An dem grundsätzlichen Problem der DTM können solche kosmetischen Korrekturen indes nur wenig ändern. Die Boliden, die um die Ecken heizen, haben mit Serienautos nur noch die Silhouette gemein. Unter den vermeidlichen Audi RS5, BMW M4 oder Mercedes-Benz AMG C-Coupé steckt Hightech im Wert von über einer Million Euro. Das war zur Hochzeit der DTM Ende in den 80er und Anfang der 90er Jahren noch anders. Da kämpften Heroen wie Hans-Joachim Stuck, Walter Röhl und andere bekannte Rennsportgrößen in seriennahen Autos um Punkte. Neben Audi, Ford, BMW, Mercedes-Benz nahmen auch unzählige Privatteams teil. Die Szene war definitiv hemdsärmliger, aber volksnäher und damit für die Fans greifbarer. Das sieht auch Volker Strycek, einer der Protagonisten dieser Zeit, so: "Im Moment herrscht in der DTM eine sehr hohe Anonymität. Die DTM muss wieder näher an die Zuschauer rücken. Da müssen die Hersteller über den eigenen Schatten springen." Auch die TV-Verantwortlichen des DTM-Senders ARD sind mit der Renn-Show nicht rundherum zufrieden. "Der Saison-Auftakt in Hockenheim war hinsichtlich der Quoten sicherlich nicht zufriedenstellend. Bei den folgenden Rennen blieben sie in etwa gleich zum Vorjahr", sagt ARD-Sportkoordinator Axel Balkausky. Seit diesem Jahr ist der ehemalige Mercedes-Rennchef Norbert Haug als Experte dabei und ersetzt den ehemaligen DTM-Piloten Manuel Reuter. Das kam bei den Fans nicht besonders gut an. Zumal jetzt Philipp Sohmer die Rennen alleine ohne die Expertise Reuters kommentiert. Das Erste versucht die Übertragungen mit Frauen-Power aufzumöbeln: Valeska Homburg und Julia Scharf sollen als Interviewerinnen vor Ort mitmischen.

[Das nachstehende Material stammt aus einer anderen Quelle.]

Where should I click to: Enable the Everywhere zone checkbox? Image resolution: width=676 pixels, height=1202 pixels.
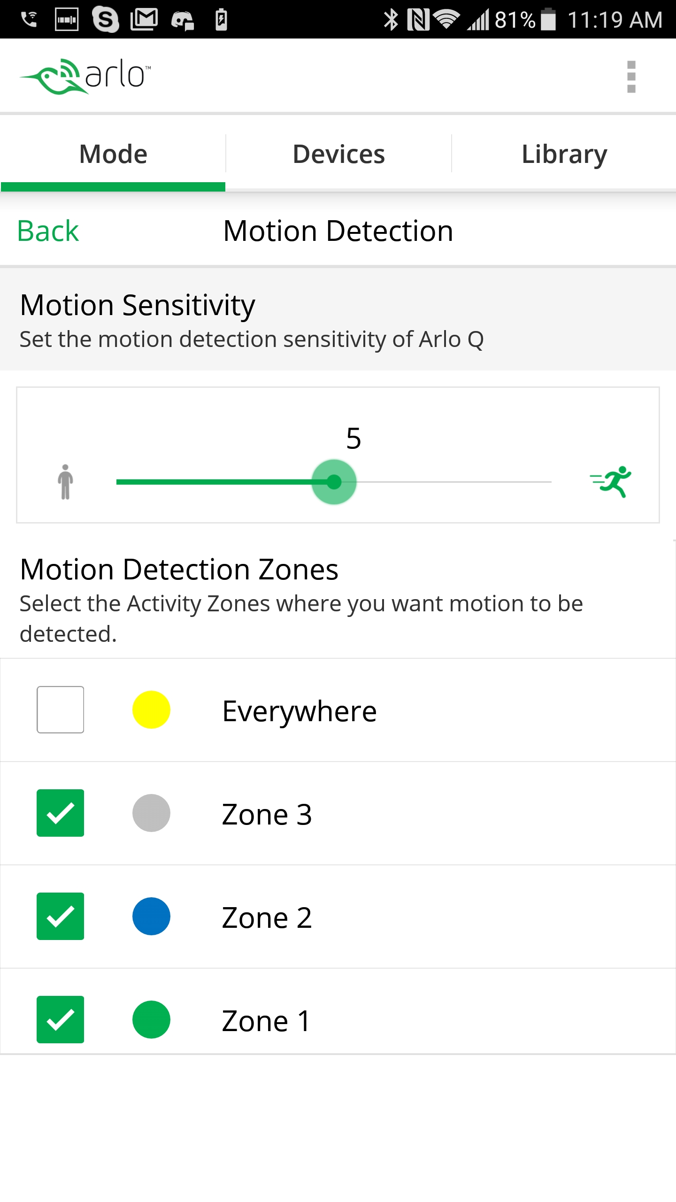61,709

Es gibt erste ErfolgsmeIdungen. Neben ARD, n-tv, Sport 1 haben auch der US-amerikanische Sender "CBS Sports" und der britische Pay-TV-Kanal "BT Sport" die Rennserie ins Programm aufgenommen. Weltweit ist die Rennserie in über 200 Ländern zu sehen. Ein Wert, der sich sehen lassen kann. Doch der Brot-und-Butter-TV-Partner ist und bleibt die ARD. Im Ersten bleiben die Einschaltquoten in der ARD konstant. Doch der Druck der Fernseh-Anstalt ist spürbar. Zu Beginn der Saison gab es neue Regeln. Das Qualifying wurde gestrafft und dauert jetzt nur noch 50 statt bisher 70 Minuten. Statt vier Abschnitte gibt es jetzt nur noch drei. "Wir mussten das Qualifying ein bisschen kürzen, weil uns 2014 nicht mehr ganz so viel Fernsehzeit zur Verfügung steht", erklärt ITR-Chef Hans-Werner Aufrecht. Das würde sich mit einem Einstieg des DTM-Veteranen Opel vermutlich wieder ändern. Doch darauf müssen die Fans eine Weile warten. "Die DTM ist für jeden Hersteller interessant, da sie ein Technologieträger und wichtig für die Serienentwicklung ist. Doch derzeit ist für uns bei Opel ein Einstieg kein Thema", erklärt Opel-Motorsportchef Volker Strycek mit leicht bedauerndem Unterton.